GIVEN INFORMATION:
■ ■ ■ ■ ■

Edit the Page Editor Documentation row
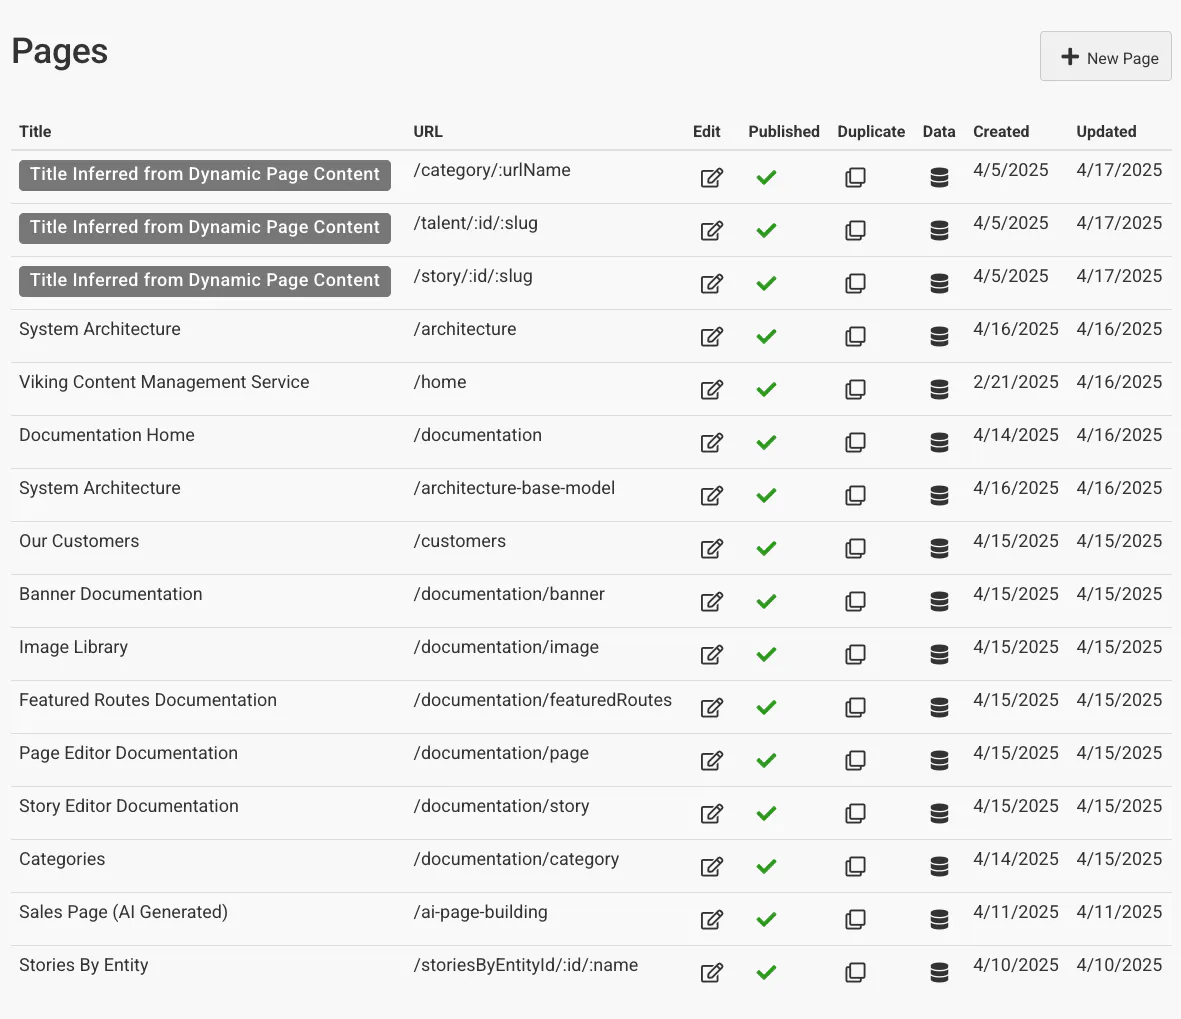The image size is (1181, 1019). point(711,760)
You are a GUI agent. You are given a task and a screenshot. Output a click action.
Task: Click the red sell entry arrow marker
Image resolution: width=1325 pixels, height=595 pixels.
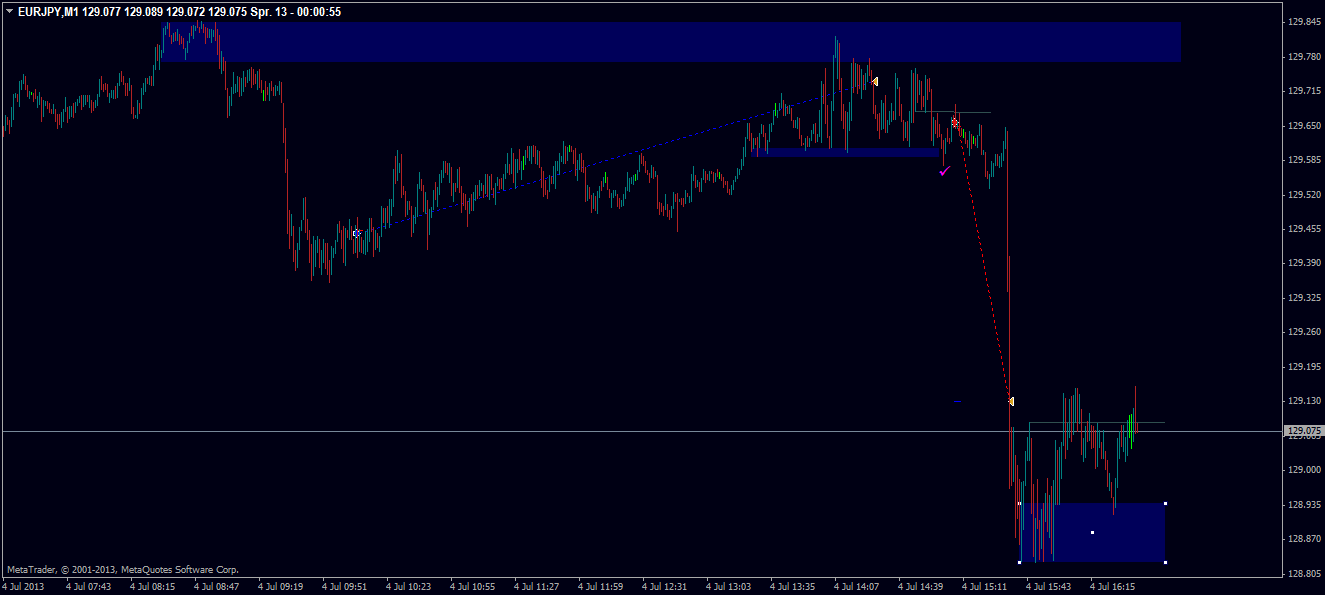coord(955,123)
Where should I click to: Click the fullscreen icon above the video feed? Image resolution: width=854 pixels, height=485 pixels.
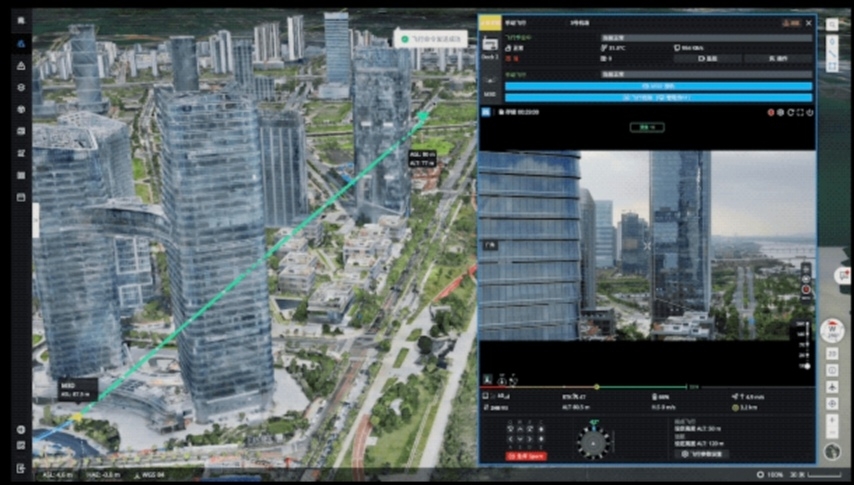[799, 113]
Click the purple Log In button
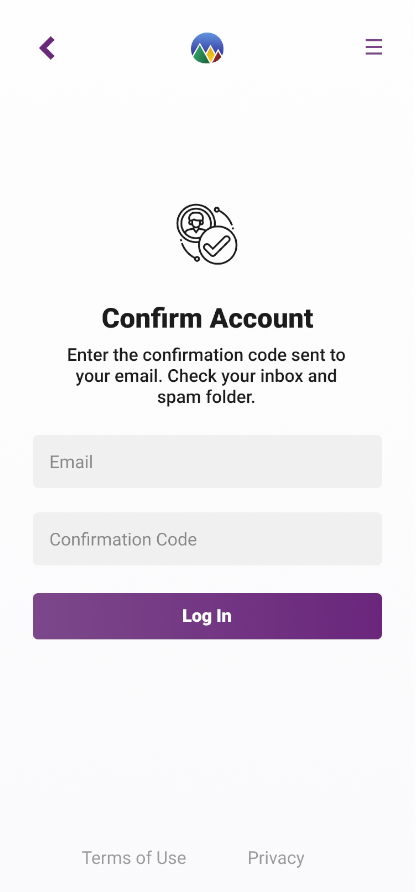The height and width of the screenshot is (892, 416). (x=207, y=616)
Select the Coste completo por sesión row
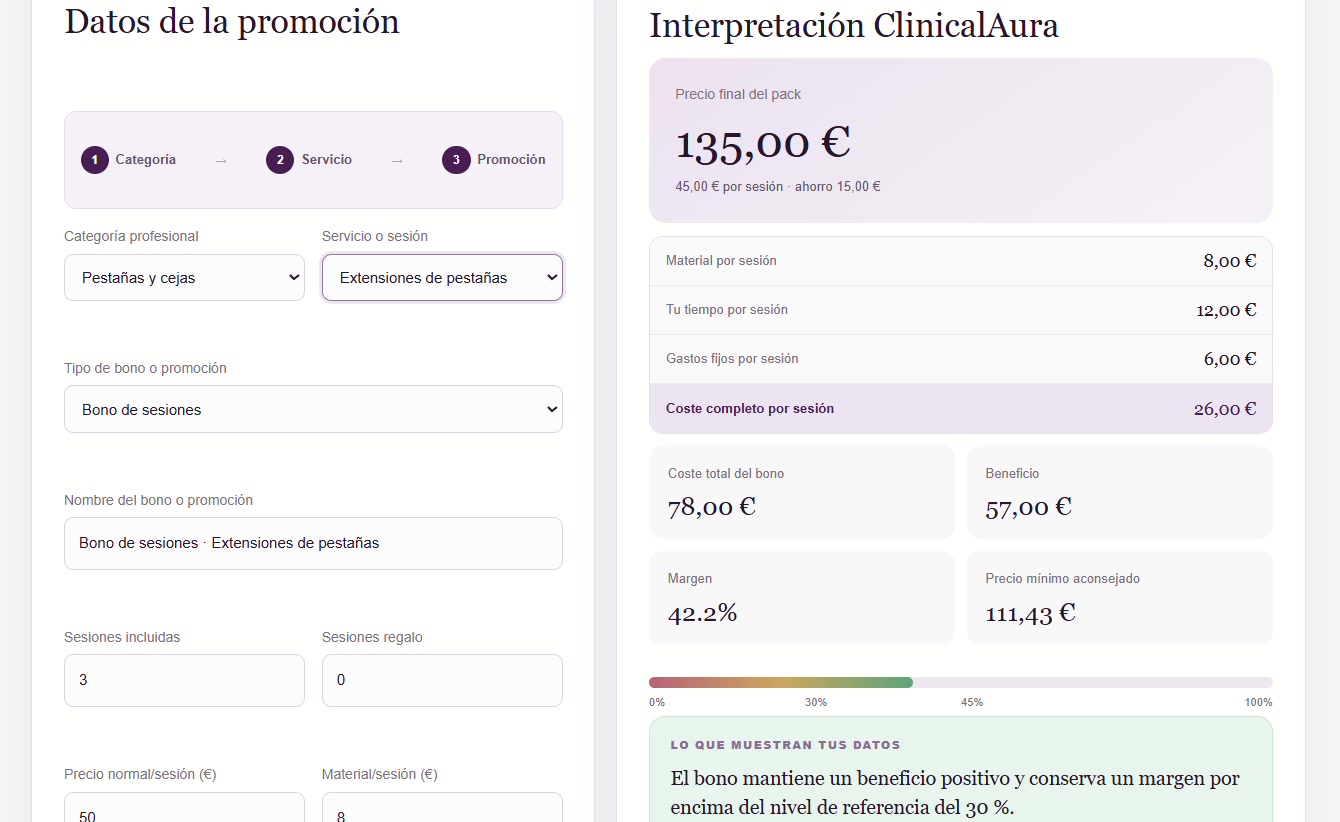The image size is (1340, 822). 961,408

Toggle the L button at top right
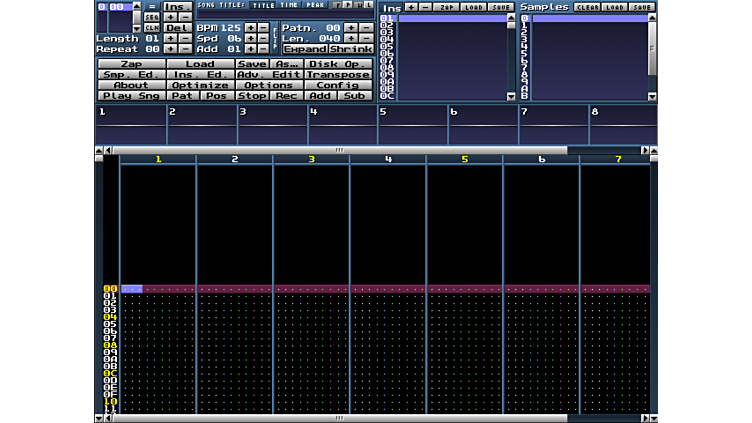tap(369, 5)
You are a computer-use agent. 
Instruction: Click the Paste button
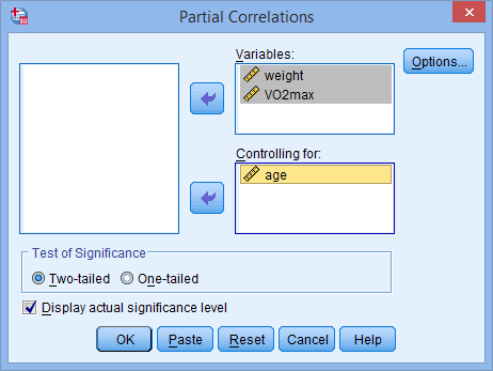[185, 339]
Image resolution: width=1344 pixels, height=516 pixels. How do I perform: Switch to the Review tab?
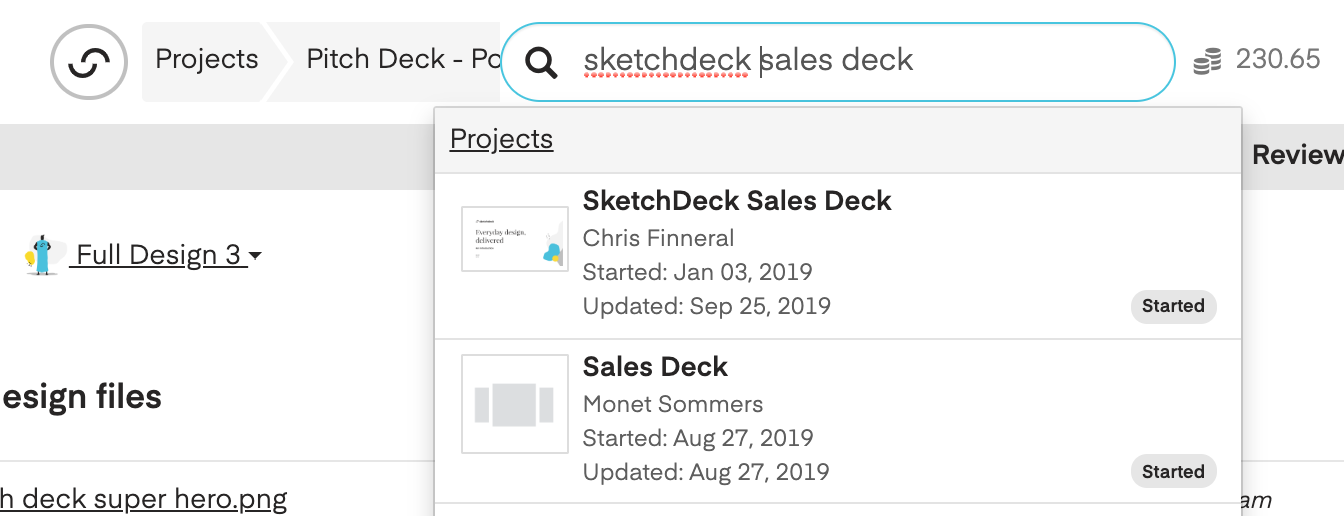coord(1297,154)
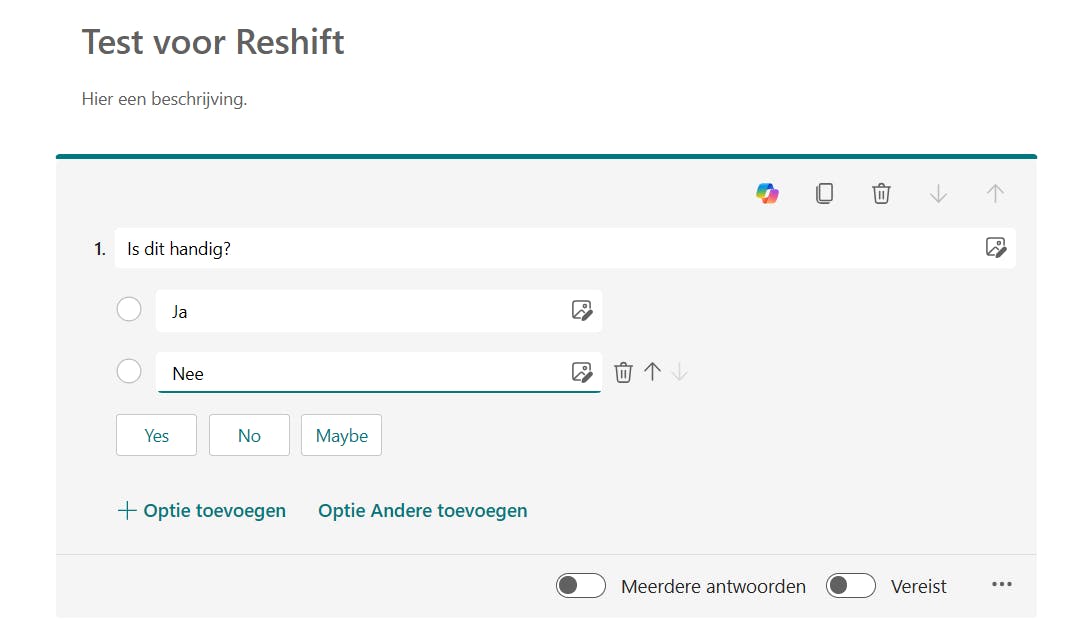This screenshot has height=634, width=1092.
Task: Open the more options ellipsis menu
Action: tap(1001, 585)
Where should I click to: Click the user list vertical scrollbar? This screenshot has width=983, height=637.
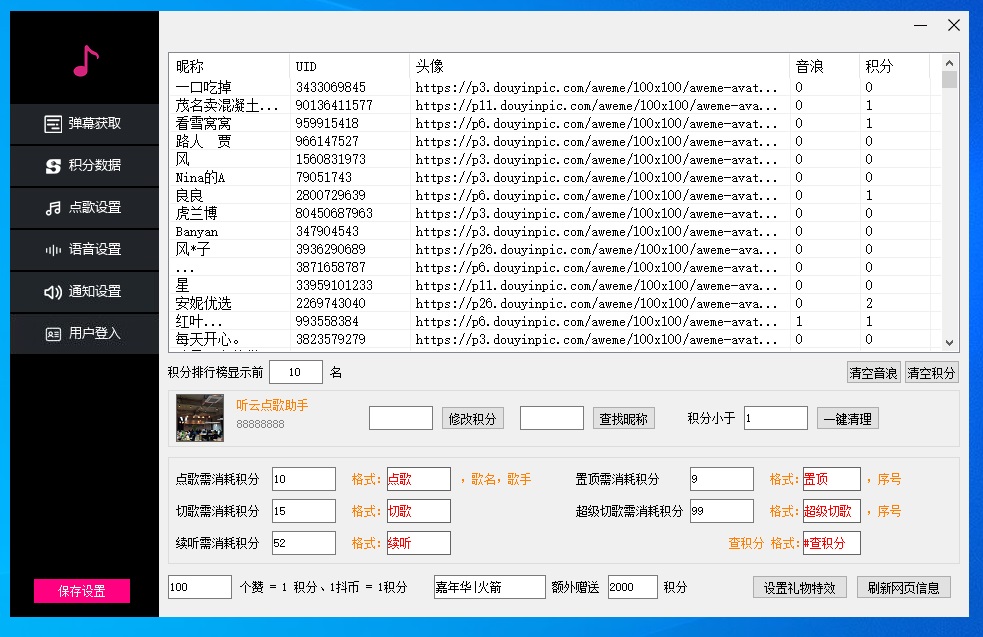(x=949, y=200)
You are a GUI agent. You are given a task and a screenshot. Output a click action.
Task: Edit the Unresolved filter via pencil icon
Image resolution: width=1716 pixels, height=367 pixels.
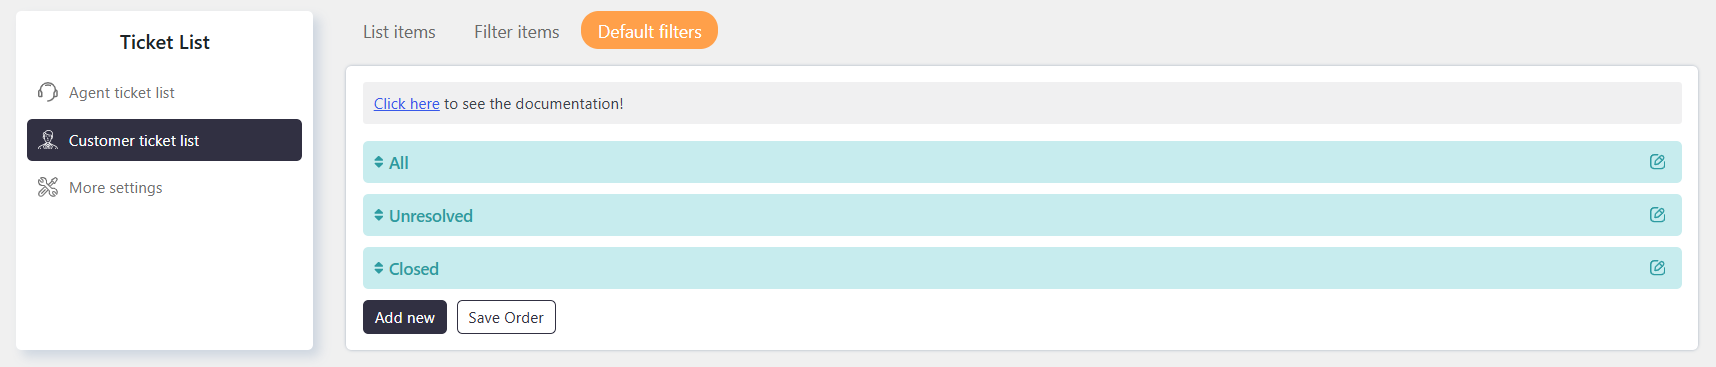[x=1657, y=215]
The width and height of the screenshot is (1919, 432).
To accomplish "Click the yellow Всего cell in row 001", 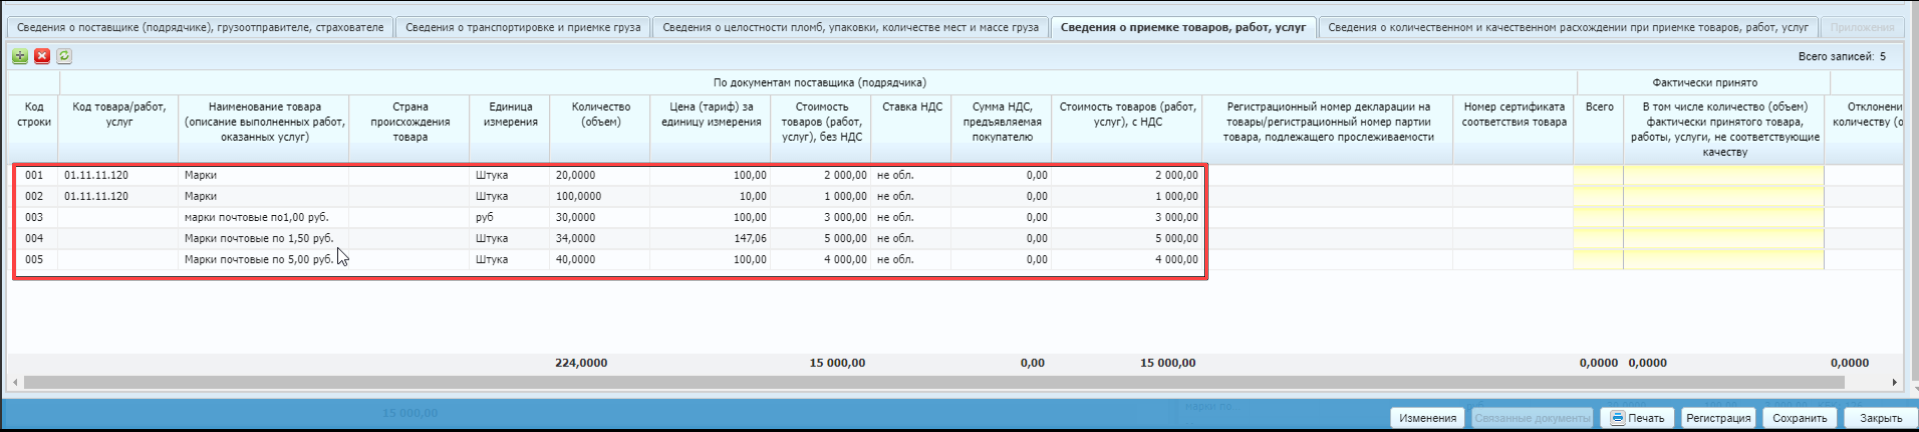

■ ■ ■ ■ ■

ASSIGNMENT:
The material above must be printed exactly, with its pictures left out.

SOLUTION FOR THIS TASK:
Edit the Page Editor Documentation row
The image size is (1181, 1019). point(711,760)
You are a GUI agent. You are given a task and a screenshot. Output a click action.
Task: Click the red sell entry arrow marker
Image resolution: width=1325 pixels, height=595 pixels.
coord(955,123)
Where should I click to: Click the fullscreen icon above the video feed? Image resolution: width=854 pixels, height=485 pixels.
[799, 113]
Click the purple Log In button
The height and width of the screenshot is (892, 416). (x=207, y=616)
Select the Coste completo por sesión row
The image size is (1340, 822). 961,408

Toggle the L button at top right
tap(369, 5)
You are a computer-use agent. 
Instruction: Click the Paste button
[185, 339]
Image resolution: width=1344 pixels, height=516 pixels. How do I perform: Switch to the Review tab?
coord(1297,154)
This screenshot has height=634, width=1092.
Task: Open the more options ellipsis menu
Action: tap(1001, 585)
Where should I click to: Click the user list vertical scrollbar? This screenshot has width=983, height=637.
(x=949, y=200)
You are a GUI agent. You are given a task and a screenshot. Output a click action.
Task: Edit the Unresolved filter via pencil icon
Image resolution: width=1716 pixels, height=367 pixels.
[x=1657, y=215]
The width and height of the screenshot is (1919, 432).
To accomplish "Click the yellow Всего cell in row 001", 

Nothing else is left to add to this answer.